I had to go to work by myself today.
I work at a summer drama camp for kids with my high school director.
Our tech director is focusing on her own art this summer so I was offered her job basically.
I've done it for two years before this though without getting paid.
This kept me from having to get a real job too.
It pays okay, pretty awesome hourly rate, but I only work 4 days a week for 3 weeks during the summer.
It's not terrible but it's not awesome.
I have money leftover from school though, so I think I'll be fine going through this school year.
I'm going to try to only spend money on myself this year. No more chipping in on shit I don't use/want and no more buying stuff for people.
Especially buying food for my ex. Ugh.
He's still in my head every day. Fuck.
Anyways, back to the point.
Wallace, Thomas, and Lynn have been working with me for the past two camps, and they don't get paid so they're doing actual volunteer work.
So is it okay that I still got upset that none of them went today?
I'm mostly just annoyed I guess that it was all three of them on the same day.
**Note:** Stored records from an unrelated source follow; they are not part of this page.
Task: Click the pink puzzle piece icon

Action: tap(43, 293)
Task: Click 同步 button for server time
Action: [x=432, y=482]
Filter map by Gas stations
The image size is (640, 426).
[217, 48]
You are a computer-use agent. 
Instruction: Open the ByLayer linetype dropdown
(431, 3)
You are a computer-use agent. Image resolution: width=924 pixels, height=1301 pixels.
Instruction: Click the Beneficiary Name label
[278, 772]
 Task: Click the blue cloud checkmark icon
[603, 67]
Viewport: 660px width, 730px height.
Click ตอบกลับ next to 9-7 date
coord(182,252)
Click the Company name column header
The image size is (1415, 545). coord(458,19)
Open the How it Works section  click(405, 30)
Wallace supposedly went to work with his parents at the house they're building, but I'm not sure if I believe that honestly.
Lynn told me she was going then claimed she wasn't sure if she would be able to function on how little sleep she got because she didn't get done with her actual job until 2.
I wouldn't have really minded that so much if she hadn't told me she was going last night and then texted me this morning asking if I minded if she didn't go.
Fuck. I can't handle her sometimes.
Thomas told me last night he didn't think he would be able to wake up to go today, but he seriously told me that at like 9 or something so I told him to go to bed and he would be fine, but obviously he didn't listen to me because he wasn't awake in time this morning.
All of their apologizing and asking if I'm okay and asking about the kids and the camp bothers me the most.
And I'm just in a shitty mood, period is coming and I'll probably have it at Warped and that sucks so much.
I didn't eat today and I drank a moderate amount of water, like a little over 120 oz maybe. I don't know.
I filled my water bottle 5 times I think.
I'm nervous I'm at a plateau again. I can never last through plateaus.
I want to be skinny and I also want to be recovered, or at least recovering.
I used to think this was so hard but now it's easier than recovering.
I never thought I'd be this person, I never wanted to be this person.